Having a child with hearing loss, especially in a normal-hearing family, is often met with grieving. This is a normal reaction but it can affect the children negatively, so the first thing to do is find support. Work with your child’s doctor, audiologist, school and community groups to find groups made up of other families of children with hearing loss and seek out families that also have one child with hearing loss with normal-hearing siblings.


Don’t Compare Apples and Oranges

While your children will get along and fight like all other siblings, and while your normal-hearing children will not think of the sibling with hearing loss as anything other than a sister or brother, your children do have a difference. And this difference is a challenge. There will be times when your child with hearing loss will react differently. Make sure to keep your expectations in line with this.


When it comes to communicating with your child with hearing loss it will sometimes look differently than your hearing children. That’s okay. In most cases, siblings won’t even notice.

Equal vs. Fair

“But that’s not FAIR!” is the rallying cry of children everywhere and keep that in mind when dealing with your kids. They will learn, if you model it, that equal and fair are both important but that they are different. For example: you love your children equally. Fairness, however, is more complicated. For example, your normal-hearing children won’t have to endure the morning and evening routines of taking care of their hearing aids. They won’t have to have the same check-in procedures at the beach, for example. Your child with hearing loss may feel they are being babied so be sure to set them up for success.

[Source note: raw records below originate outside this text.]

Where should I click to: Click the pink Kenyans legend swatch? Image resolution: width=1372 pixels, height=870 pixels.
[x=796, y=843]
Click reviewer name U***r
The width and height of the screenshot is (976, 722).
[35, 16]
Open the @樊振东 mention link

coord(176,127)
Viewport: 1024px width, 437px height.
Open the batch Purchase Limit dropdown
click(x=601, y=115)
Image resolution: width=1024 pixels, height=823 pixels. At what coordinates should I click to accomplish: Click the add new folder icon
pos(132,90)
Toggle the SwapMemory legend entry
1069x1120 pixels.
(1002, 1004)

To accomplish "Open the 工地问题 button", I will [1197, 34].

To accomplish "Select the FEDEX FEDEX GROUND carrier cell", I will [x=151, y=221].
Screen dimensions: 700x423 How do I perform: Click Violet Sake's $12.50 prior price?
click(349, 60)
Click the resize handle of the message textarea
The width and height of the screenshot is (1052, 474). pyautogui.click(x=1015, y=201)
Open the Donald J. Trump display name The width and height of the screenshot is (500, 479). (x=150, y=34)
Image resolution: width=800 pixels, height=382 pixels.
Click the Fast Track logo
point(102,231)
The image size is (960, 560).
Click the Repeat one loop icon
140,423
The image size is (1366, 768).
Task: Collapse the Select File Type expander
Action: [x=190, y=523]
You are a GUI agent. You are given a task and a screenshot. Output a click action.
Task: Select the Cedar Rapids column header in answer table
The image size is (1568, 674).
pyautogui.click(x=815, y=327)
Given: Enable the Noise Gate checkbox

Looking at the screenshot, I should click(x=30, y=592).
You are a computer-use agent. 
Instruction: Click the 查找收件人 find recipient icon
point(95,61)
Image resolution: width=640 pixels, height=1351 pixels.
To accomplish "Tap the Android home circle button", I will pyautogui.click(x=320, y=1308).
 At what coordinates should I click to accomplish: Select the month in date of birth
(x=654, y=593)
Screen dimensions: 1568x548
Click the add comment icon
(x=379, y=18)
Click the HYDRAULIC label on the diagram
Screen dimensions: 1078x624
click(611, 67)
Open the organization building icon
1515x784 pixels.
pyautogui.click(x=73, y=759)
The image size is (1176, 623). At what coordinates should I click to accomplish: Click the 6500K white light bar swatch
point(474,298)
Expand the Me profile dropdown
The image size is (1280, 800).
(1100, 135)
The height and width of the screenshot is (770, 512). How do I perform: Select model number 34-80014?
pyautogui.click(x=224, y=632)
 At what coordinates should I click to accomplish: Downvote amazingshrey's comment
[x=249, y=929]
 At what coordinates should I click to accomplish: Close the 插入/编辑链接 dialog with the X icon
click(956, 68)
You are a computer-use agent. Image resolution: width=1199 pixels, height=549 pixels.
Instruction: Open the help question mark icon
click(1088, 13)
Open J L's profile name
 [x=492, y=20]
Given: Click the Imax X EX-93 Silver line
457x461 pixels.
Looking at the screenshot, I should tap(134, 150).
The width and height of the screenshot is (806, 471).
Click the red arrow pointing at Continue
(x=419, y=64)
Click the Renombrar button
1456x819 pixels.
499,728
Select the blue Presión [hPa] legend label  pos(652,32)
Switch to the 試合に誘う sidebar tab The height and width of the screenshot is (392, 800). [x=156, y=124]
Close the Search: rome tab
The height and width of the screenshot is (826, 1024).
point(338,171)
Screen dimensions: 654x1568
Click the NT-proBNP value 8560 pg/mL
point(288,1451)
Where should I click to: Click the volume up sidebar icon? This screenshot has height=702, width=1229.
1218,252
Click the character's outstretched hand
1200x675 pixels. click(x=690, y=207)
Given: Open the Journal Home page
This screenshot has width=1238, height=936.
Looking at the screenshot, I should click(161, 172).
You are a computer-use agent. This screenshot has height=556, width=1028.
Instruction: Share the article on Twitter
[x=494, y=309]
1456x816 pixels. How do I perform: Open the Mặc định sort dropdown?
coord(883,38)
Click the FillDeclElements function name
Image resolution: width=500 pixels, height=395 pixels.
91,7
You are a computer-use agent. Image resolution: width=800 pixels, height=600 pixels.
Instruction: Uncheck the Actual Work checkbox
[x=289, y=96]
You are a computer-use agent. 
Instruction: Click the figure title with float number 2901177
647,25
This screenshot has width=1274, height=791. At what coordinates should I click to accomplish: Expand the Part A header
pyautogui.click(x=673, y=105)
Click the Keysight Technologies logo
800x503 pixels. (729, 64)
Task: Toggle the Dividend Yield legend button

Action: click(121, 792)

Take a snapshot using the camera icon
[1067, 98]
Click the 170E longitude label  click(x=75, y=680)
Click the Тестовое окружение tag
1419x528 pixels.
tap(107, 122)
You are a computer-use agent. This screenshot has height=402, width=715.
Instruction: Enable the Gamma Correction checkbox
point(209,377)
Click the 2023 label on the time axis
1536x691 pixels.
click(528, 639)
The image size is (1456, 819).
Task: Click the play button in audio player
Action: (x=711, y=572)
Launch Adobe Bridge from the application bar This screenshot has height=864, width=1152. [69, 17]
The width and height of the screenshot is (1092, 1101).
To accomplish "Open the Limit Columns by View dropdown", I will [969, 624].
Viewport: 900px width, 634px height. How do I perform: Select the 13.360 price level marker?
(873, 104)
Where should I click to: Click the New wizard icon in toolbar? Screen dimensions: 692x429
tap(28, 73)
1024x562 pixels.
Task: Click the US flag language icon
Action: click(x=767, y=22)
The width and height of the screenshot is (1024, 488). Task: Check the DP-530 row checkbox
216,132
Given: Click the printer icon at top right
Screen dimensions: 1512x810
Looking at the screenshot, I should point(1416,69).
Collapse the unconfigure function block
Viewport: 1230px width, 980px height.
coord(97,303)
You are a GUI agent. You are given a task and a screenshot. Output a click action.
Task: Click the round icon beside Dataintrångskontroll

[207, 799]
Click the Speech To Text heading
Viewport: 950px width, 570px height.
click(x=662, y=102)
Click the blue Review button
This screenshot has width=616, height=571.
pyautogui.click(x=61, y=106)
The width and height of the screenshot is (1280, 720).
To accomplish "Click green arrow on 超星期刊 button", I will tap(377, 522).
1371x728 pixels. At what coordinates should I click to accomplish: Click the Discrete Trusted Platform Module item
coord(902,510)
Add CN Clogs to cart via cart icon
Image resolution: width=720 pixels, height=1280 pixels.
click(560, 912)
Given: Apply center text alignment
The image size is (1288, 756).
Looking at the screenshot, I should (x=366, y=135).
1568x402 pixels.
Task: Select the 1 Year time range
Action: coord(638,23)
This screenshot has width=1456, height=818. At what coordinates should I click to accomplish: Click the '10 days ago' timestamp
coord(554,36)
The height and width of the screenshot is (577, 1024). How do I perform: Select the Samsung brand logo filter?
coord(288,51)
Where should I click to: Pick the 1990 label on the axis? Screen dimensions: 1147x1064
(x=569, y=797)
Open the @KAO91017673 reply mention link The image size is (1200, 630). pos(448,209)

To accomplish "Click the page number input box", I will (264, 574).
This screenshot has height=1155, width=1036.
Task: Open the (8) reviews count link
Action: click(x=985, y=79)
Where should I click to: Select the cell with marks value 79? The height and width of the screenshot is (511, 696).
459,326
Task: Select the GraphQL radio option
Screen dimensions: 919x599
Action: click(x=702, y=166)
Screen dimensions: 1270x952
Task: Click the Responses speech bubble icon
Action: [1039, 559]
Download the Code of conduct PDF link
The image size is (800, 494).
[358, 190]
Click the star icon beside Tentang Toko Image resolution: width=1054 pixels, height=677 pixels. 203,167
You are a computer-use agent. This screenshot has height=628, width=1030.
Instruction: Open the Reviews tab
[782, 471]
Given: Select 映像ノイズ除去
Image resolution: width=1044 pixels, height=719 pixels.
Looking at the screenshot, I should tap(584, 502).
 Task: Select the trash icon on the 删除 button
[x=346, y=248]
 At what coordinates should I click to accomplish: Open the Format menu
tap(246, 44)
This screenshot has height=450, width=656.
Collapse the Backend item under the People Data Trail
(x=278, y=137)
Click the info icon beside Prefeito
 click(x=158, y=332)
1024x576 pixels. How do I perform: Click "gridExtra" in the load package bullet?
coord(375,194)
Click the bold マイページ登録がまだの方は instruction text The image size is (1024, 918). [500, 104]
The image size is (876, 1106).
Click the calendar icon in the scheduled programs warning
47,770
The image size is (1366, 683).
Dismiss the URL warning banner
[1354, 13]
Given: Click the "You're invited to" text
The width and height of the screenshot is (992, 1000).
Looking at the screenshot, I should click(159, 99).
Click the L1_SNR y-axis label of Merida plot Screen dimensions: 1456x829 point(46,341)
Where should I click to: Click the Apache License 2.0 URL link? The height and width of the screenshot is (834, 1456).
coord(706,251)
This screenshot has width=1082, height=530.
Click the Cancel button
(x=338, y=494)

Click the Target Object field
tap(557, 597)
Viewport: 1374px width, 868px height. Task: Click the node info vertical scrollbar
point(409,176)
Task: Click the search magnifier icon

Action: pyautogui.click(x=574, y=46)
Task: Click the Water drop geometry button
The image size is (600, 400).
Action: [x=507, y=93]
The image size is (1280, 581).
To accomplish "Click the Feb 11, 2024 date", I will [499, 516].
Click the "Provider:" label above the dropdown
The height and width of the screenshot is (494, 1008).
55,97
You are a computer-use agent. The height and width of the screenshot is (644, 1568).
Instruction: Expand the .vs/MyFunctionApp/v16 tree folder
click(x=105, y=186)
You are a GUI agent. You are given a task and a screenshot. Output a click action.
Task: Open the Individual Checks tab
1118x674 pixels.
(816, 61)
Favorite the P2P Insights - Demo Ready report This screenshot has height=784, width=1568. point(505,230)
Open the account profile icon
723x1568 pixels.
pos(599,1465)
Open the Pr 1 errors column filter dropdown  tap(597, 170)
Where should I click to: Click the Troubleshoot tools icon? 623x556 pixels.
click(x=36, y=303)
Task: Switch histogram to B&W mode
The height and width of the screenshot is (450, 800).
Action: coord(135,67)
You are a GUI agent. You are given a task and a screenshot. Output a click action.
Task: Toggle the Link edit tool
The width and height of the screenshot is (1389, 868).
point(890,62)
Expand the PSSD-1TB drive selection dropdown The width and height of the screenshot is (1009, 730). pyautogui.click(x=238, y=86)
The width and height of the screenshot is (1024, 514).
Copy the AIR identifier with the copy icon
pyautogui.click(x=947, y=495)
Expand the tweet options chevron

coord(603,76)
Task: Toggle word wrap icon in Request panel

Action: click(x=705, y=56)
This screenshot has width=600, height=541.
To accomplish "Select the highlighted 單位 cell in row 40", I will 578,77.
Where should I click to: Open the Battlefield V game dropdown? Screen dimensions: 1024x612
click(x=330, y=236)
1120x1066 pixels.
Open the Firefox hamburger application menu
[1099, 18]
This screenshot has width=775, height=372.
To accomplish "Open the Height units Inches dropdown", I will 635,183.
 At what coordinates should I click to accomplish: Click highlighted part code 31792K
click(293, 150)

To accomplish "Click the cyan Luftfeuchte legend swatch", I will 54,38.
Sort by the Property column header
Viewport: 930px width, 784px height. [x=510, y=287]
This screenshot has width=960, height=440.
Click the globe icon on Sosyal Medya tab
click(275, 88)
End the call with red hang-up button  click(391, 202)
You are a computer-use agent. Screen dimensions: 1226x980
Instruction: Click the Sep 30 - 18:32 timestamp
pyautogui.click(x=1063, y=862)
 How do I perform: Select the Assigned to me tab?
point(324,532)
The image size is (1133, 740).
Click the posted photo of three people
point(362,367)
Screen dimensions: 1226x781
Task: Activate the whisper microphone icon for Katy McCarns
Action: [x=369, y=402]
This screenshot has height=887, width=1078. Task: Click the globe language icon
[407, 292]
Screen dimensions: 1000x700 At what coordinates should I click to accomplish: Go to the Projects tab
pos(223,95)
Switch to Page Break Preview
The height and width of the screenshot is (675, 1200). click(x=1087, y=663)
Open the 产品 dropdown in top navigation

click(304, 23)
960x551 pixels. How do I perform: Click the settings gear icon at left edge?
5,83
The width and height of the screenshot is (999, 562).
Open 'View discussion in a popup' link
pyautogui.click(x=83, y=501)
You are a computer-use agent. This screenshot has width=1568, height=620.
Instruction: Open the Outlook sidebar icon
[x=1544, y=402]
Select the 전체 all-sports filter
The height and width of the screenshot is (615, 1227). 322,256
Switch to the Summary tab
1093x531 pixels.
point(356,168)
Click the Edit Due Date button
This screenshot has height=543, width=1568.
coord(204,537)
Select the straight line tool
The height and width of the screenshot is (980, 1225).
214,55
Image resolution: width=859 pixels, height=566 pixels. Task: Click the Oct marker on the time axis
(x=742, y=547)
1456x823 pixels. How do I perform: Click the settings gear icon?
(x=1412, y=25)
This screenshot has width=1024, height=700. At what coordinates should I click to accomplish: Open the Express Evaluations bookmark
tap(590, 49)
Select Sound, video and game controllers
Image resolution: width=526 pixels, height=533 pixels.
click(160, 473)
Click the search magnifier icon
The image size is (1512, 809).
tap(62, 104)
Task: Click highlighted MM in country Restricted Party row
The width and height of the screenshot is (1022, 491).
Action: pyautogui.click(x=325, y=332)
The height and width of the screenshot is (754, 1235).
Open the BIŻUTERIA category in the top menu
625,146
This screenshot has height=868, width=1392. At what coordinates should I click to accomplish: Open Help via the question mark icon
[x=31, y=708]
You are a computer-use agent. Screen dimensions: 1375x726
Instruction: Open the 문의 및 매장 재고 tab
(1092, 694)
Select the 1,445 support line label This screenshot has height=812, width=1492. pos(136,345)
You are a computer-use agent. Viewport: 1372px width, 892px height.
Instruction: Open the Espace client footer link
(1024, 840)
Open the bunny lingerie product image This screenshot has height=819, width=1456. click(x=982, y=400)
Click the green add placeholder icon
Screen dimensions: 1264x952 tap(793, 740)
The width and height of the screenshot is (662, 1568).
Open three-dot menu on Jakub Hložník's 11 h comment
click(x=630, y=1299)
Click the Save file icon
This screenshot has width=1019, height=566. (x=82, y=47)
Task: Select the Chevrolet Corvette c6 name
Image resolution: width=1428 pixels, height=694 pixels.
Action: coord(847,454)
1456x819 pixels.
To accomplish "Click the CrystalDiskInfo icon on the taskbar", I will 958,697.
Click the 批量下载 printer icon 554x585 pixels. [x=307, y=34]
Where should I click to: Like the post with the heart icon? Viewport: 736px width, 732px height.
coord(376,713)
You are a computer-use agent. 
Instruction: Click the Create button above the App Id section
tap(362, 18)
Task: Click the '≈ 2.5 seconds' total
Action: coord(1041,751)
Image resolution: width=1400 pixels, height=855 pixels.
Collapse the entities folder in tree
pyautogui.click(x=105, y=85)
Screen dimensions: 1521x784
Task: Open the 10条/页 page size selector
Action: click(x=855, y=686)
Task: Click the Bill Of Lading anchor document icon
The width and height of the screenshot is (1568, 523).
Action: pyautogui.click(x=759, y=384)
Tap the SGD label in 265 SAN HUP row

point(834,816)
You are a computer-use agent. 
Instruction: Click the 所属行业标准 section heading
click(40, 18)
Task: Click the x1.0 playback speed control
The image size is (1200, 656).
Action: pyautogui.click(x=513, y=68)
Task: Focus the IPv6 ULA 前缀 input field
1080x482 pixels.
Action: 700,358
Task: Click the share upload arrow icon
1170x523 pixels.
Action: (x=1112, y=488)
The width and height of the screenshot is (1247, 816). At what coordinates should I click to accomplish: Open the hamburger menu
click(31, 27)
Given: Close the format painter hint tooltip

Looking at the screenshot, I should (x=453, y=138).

If your family is going to the beach, your child with hearing aids may feel punished or unfairly treated if they are always the last one to the water or the first one out. Build time into your schedule so that hearing aids are part of the parking lot routine. Get on the same page well before a trip about how you’ll handle safety. Have hearing aids being put back in and adjusted as part of the routine when your other children are packing their toys and belongings. By making sure everyone is getting equal time in the water, your children are less likely to balk that one is getting away with not doing chores while others are or that one is having less time to play in the water.

Preparing for the Teen Years

As children near high school they desperately seek independence. This can be hard for parents of children with hearing loss—after all, you’ve been an advocate for your child for a long time. But now your child—especially if they have older, normal-hearing siblings—will want to experience the same things at the same time their siblings did.


Yes, that means driving. And dating. It means staying home alone. Your child has been living in a world populated by normal-hearing role models, teachers, friends, and they have been treated as them. They’re going to want all of the responsibilities and independence that comes with growing up. And you’re going to give it to them.



How? By preparing. If your normal-hearing children can get their drivers’ licenses at 16, start asking questions about the process for children with hearing loss 12-18 months before. If your older kids could date when they reached high school, think about what that means for your child with hearing aids (it probably doesn’t make any difference, honestly, but you still may have reservations).


Remember, you’ve spent your child’s life helping them grow and be successful. Now you’re going to see the rewards of your excellent parenting. We know it’s difficult to let go but you’ll appreciate their independence.

Air Time

In a family with one child with hearing loss, it can be easy for that child to get lost in the noise. Be mindful of your child’s communication needs. At meals and other times, make sure they are engaged in the conversation and that your other children look to them for input. If your child with a hearing impairment signs, your other children should always sign when having conversations in the room with that child.


Parenting children who do not all have hearing loss brings with it different challenges you will be able to face by remembering this advice.